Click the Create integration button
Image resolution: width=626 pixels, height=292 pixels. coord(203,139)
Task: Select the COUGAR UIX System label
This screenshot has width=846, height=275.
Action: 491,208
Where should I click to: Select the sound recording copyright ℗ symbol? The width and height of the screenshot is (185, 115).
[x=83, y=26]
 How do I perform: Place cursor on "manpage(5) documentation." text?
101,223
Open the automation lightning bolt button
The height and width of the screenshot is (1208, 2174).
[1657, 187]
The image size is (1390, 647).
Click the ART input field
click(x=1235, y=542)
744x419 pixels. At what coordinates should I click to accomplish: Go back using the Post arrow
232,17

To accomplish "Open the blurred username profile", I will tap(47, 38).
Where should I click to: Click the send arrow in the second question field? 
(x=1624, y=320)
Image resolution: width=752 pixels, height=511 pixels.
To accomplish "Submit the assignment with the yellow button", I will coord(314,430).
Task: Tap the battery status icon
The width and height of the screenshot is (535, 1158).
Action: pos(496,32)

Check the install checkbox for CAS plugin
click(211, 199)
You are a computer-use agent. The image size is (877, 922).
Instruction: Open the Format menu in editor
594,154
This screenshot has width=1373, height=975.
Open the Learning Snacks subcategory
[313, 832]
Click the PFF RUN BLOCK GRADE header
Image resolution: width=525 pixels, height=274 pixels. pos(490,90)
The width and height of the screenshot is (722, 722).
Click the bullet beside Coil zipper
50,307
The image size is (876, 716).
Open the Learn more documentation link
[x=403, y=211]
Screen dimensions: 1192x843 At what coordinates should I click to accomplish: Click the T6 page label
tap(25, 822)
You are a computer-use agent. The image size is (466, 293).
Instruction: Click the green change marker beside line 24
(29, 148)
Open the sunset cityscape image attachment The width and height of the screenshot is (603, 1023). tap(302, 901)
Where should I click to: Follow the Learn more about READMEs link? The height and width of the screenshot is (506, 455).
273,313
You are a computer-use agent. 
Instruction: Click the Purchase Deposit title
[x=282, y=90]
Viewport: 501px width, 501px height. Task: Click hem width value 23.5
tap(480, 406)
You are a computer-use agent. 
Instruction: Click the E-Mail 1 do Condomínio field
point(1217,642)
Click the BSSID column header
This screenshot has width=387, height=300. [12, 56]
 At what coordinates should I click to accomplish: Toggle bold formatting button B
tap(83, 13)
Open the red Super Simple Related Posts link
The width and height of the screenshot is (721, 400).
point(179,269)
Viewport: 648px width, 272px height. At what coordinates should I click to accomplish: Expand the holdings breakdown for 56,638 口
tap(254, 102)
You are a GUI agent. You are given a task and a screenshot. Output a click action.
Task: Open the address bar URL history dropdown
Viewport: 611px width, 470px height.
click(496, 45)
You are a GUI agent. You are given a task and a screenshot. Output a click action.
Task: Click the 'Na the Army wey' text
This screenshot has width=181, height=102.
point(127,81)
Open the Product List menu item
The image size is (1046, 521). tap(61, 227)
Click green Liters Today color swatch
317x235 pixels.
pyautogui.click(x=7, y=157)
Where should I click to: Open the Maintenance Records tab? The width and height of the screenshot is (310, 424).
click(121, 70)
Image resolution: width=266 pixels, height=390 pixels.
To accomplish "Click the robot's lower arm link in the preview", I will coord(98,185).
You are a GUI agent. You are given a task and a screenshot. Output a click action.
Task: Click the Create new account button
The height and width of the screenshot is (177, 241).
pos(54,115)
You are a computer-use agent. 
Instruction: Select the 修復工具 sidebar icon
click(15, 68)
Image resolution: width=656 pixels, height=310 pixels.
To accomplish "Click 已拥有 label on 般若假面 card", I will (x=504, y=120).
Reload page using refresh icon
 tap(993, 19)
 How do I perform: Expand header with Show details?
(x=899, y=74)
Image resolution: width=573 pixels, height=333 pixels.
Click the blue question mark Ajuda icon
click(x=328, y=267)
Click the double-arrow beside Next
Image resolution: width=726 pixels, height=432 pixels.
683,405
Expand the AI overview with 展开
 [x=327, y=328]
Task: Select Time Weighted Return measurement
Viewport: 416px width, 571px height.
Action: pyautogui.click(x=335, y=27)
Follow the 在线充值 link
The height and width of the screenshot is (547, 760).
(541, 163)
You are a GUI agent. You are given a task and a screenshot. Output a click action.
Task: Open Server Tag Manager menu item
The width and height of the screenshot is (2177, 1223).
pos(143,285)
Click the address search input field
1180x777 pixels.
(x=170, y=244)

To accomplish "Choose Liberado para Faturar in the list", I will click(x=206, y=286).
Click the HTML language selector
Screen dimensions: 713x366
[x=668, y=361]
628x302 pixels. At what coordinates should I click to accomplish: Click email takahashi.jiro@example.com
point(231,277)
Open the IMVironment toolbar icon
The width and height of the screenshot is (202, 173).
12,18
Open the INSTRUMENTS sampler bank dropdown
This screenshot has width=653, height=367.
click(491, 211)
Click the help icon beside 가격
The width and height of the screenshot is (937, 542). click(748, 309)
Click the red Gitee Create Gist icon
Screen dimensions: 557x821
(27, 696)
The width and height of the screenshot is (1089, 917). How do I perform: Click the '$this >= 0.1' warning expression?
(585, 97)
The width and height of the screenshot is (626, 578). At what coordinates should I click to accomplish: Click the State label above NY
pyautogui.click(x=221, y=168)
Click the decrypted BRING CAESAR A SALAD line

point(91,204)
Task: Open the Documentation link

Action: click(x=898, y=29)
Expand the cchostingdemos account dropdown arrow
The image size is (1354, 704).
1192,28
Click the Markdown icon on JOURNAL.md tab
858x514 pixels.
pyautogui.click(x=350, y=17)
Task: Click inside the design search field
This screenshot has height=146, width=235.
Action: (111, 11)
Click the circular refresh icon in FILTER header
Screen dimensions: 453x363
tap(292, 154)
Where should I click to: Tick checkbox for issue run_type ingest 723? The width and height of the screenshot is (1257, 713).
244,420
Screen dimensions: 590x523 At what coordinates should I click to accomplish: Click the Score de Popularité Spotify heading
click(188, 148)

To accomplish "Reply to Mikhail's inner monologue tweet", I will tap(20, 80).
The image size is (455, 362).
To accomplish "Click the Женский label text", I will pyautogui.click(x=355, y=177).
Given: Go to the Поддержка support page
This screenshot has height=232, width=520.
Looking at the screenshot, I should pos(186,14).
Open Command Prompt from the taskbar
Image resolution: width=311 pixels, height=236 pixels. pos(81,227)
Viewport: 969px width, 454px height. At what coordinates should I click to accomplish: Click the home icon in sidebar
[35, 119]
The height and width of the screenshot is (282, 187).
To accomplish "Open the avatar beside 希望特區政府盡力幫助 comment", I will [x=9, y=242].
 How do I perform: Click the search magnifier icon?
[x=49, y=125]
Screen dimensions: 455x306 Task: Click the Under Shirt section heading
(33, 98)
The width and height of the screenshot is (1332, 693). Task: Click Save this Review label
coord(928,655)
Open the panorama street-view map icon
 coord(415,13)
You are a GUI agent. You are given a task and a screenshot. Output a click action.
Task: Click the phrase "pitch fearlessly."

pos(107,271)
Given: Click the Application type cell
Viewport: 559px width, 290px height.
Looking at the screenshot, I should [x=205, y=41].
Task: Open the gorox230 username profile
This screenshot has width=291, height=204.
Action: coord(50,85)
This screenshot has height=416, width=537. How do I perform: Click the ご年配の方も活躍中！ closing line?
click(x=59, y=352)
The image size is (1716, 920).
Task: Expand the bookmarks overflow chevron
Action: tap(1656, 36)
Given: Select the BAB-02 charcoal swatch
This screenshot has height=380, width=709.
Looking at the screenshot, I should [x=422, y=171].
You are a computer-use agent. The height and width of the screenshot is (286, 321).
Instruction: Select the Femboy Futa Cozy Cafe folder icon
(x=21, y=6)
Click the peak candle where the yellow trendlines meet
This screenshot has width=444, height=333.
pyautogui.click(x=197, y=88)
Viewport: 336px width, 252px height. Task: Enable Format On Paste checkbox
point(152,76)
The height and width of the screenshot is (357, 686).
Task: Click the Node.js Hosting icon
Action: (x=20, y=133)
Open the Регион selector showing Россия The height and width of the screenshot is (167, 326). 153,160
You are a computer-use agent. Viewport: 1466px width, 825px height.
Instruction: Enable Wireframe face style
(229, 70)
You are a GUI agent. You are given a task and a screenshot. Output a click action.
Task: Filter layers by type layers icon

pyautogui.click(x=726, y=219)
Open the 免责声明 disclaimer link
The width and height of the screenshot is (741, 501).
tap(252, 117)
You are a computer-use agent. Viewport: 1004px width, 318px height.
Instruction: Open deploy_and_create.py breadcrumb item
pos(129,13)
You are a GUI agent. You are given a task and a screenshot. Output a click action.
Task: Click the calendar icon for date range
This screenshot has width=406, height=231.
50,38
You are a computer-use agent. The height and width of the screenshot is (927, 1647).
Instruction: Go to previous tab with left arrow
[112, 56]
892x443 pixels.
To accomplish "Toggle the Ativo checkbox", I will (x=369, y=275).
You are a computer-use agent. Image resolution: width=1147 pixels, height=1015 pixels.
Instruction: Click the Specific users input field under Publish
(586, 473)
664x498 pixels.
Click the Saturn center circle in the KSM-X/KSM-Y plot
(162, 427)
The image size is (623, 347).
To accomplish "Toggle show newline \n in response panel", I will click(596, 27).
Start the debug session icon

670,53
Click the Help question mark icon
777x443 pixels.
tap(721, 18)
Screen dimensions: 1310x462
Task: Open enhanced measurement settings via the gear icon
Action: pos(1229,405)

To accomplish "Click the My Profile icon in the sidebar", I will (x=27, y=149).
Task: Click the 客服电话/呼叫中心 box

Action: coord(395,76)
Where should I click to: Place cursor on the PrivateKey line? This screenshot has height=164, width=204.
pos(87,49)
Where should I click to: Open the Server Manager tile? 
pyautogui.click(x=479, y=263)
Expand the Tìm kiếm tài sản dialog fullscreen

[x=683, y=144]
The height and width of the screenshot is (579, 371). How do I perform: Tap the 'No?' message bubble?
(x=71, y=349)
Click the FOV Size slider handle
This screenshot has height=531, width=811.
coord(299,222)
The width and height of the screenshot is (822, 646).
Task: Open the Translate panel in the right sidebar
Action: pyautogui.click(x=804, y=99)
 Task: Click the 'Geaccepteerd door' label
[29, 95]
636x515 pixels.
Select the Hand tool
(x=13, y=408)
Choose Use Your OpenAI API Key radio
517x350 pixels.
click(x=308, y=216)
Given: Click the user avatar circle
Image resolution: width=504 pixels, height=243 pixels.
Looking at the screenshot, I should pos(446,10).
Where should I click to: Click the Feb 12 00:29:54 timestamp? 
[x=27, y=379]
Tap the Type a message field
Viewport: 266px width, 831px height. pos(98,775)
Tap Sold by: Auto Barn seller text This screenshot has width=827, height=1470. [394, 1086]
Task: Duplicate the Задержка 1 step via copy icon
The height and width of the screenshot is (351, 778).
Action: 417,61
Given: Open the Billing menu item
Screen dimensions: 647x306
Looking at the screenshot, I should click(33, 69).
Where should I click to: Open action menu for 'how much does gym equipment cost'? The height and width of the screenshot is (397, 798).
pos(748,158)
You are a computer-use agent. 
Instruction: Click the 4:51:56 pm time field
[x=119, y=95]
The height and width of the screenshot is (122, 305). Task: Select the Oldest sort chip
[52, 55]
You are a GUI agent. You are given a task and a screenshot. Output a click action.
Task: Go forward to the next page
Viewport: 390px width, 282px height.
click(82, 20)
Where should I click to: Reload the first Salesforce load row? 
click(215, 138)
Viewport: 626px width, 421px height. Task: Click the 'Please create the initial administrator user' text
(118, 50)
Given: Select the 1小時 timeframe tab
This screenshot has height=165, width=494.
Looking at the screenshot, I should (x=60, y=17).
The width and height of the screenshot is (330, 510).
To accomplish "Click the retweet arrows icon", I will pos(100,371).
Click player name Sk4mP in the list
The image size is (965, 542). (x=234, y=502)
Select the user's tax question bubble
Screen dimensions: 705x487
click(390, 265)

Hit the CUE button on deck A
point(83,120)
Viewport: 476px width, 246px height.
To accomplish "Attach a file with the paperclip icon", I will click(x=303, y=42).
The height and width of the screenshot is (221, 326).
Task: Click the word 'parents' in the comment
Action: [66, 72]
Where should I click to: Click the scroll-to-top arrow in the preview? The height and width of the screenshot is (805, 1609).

**REQUIREMENTS**
Filter the lines above and copy each one that contains "dropdown", counting a match only when its case agrees.

**EXPECTED ANSWER**
Task: Open the address bar URL history dropdown
Open the INSTRUMENTS sampler bank dropdown
Expand the cchostingdemos account dropdown arrow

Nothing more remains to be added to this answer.